• [READING PASSAGE]

CSST: How do you propose we find passionate and dedicated teachers? 

Sahlberg: It is all about what kind of image you create about the teaching profession and how young people are selected to initial teacher certification programs. I think that admission into a certification program should be hard, not in a sense that you must have high exam results but that those who are selecting students to their teacher certification programs would really carefully find the best talent and most passionate young people to study to become teachers. Selecting students to certification programs should be equally thorough as when students are selected forperforming arts colleges or musical academies.

CSST: Without evaluation of or competition among teachers, what motivates them to improve themselves aside from just passion? 

Sahlberg: A school’s faculty is like a football team. The principal is the captain or the coach, and teachers are the players who win the games. We are heavily undermining the role of educational leadership and teamwork when it comes to schools. Ideally, in a school organization there should not be such a clear line between principals and teachers. This will encourage teachers to take initiative, try new things, learn from mistakes and be better teachers.

• [THE PROBLEM] Write the next part of the interview with Sahlberg about teachers above, picking up after its last answer.

• [INFORMATION PROVIDED]
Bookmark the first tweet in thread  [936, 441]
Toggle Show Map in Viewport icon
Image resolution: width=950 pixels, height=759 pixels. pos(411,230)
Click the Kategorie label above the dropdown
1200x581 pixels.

* * *

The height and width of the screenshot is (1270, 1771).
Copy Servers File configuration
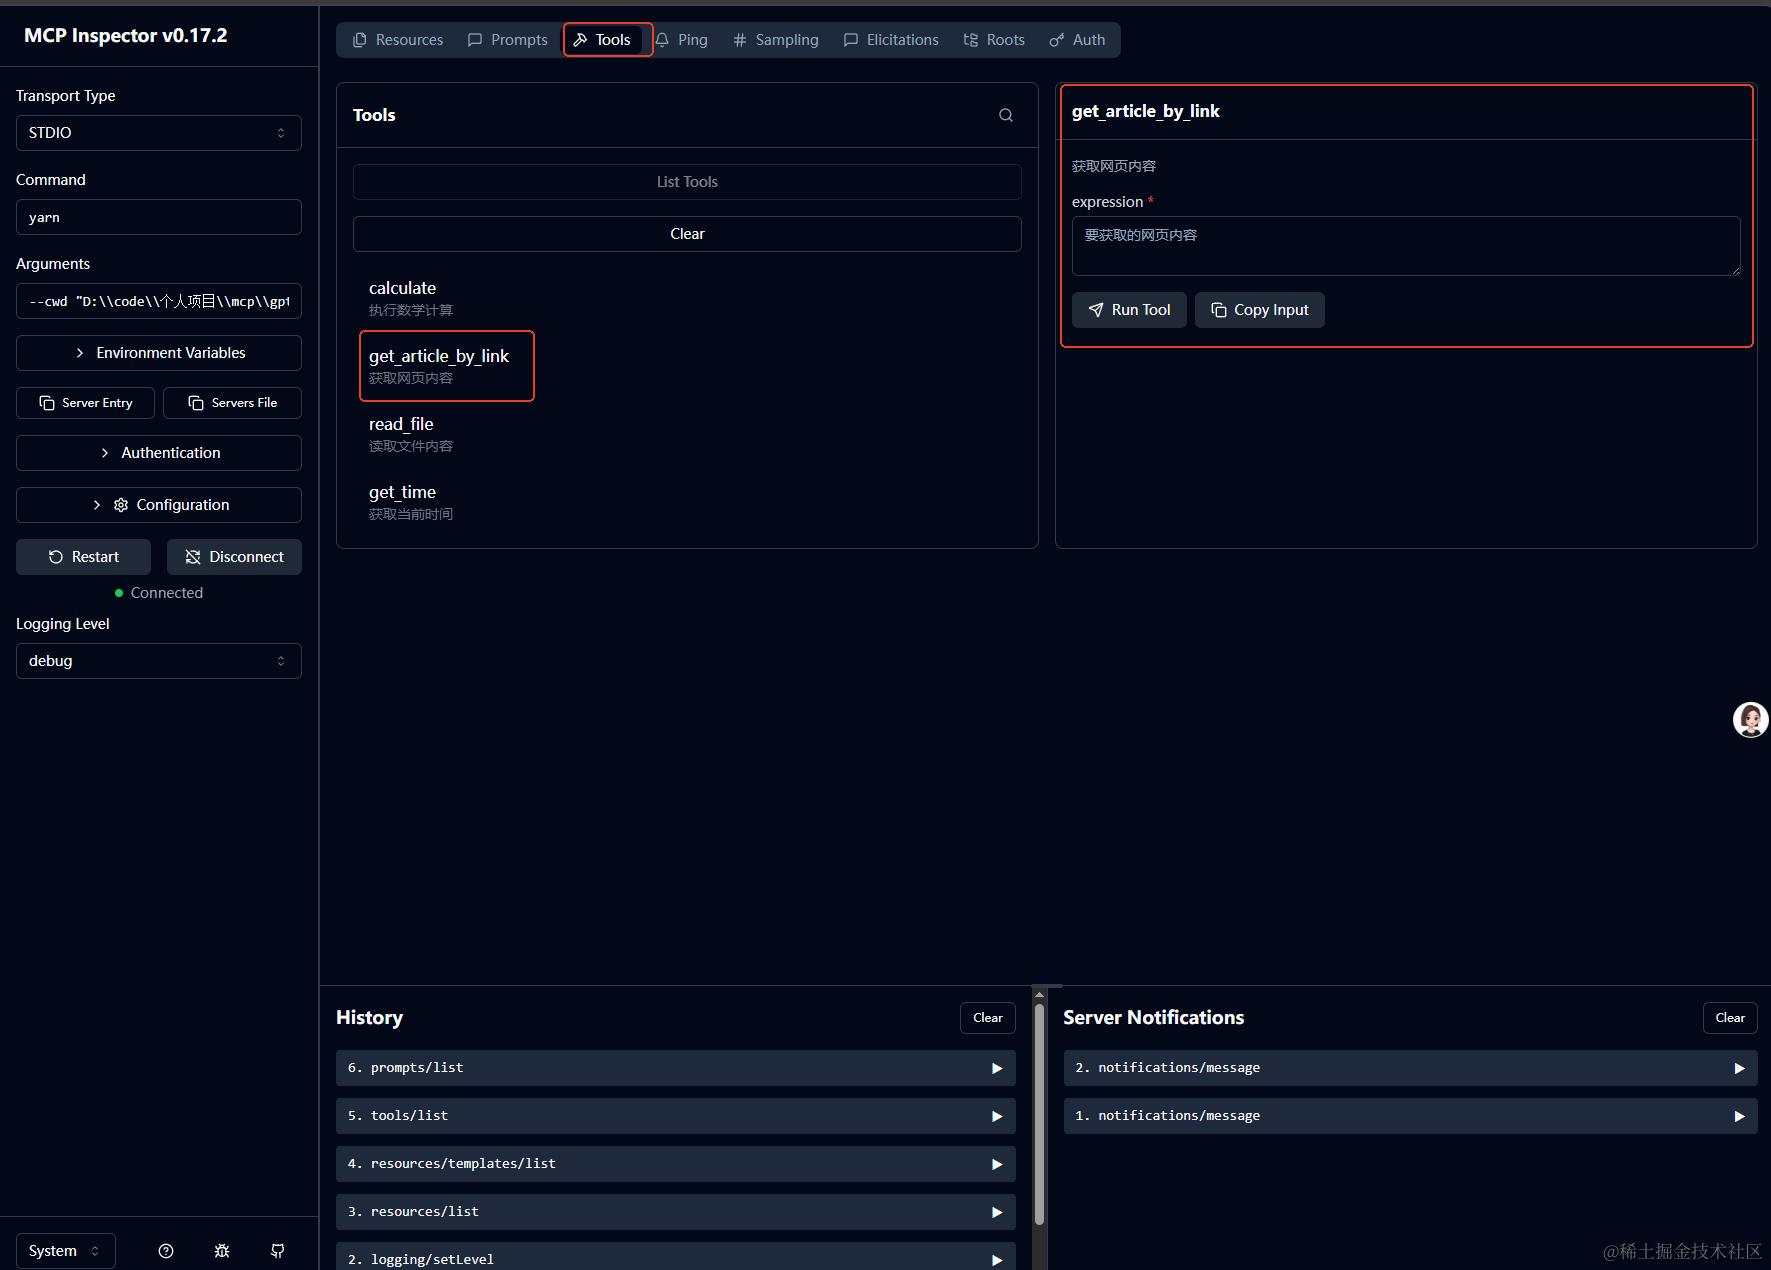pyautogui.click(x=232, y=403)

• [ANSWER TO THIS PROBLEM]
CSST: What do you know about the Chinese education system? How should it improve its performance? 

Sahlberg: I have visited China often and I sit on the advisory board at a public school in Beijing that offers me a window into the developments in China. I know that China has ambitious plans to democratize schools by giving teachers and students more voice, and I think it is a good idea. The key question in China is: How can we end the preoccupation of students, parents and teachers with the old examination systems? As long as the exams are the driving forces in education, it will be difficult to do all those things I spoke about earlier. China is a huge system, and I know there are some wonderful schools, great teachers and stellar leaders somewhere out there. Utilizing this Chinese knowhow is a huge opportunity for the future of education.